When footprint-normalized capture efficiencies are compared between the two macroporous structures, the circular island array achieves ~2.7 to 3.6 times higher capture for each separation distance. This is partially contributed by a larger surface area in the circular island array per footprint. Given the same D, the capture area of the circular island array is ~2 times that of the interconnected void array per μm2. Additional improvement beyond the surface area contribution (Figure 2(F)) is likely caused by the velocity and streamline profiles. The streamlines are more uniformly distributed in the circular island array, suggesting a relatively constant distance between each stream line and the capture surface. On the other hand, the distance between streamlines varies periodically in the circular void geometry, being closer at the pore neck and further apart at the circular void center. For a given separation distance, D, in the two geometries, the average diffusion distance for nanoparticles to interact with the walls is longer in the circular void geometry, leading to lower capture efficiencies.

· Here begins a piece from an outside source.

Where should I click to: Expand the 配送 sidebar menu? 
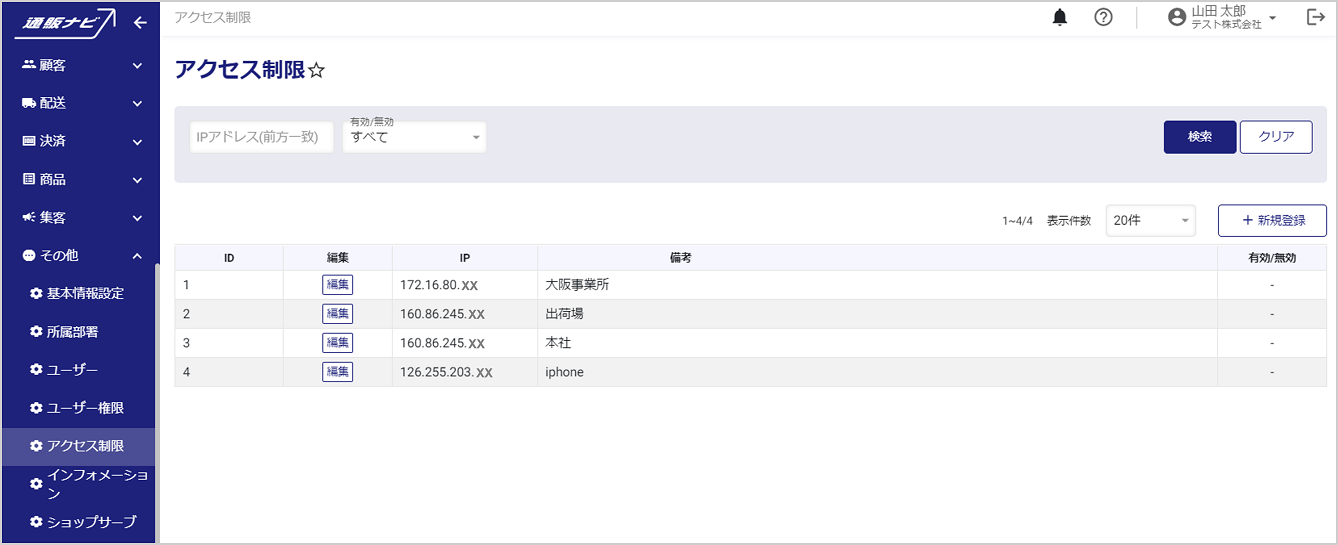click(80, 103)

Although the streamlines in flatbed were seen to be uniform, the distance between particles and capture walls are rather far away. As a consequence, the capture efficiency of a flatbed channel was found to be 5.38% or 0.02% per μm2 footprint. The Péclet number in the flatbed device is on the order of 1000, so only particles close to the capture surface have the opportunity to collide. The computational analysis suggests that nanostructures promote affinity binding compared to a flatbed channel, due to an increase of the surface area and reduction of Péclet number. The performance of nanostructures improves with the size match between the matrix gap separation and the target species as well as uniformity of the streamline distribution.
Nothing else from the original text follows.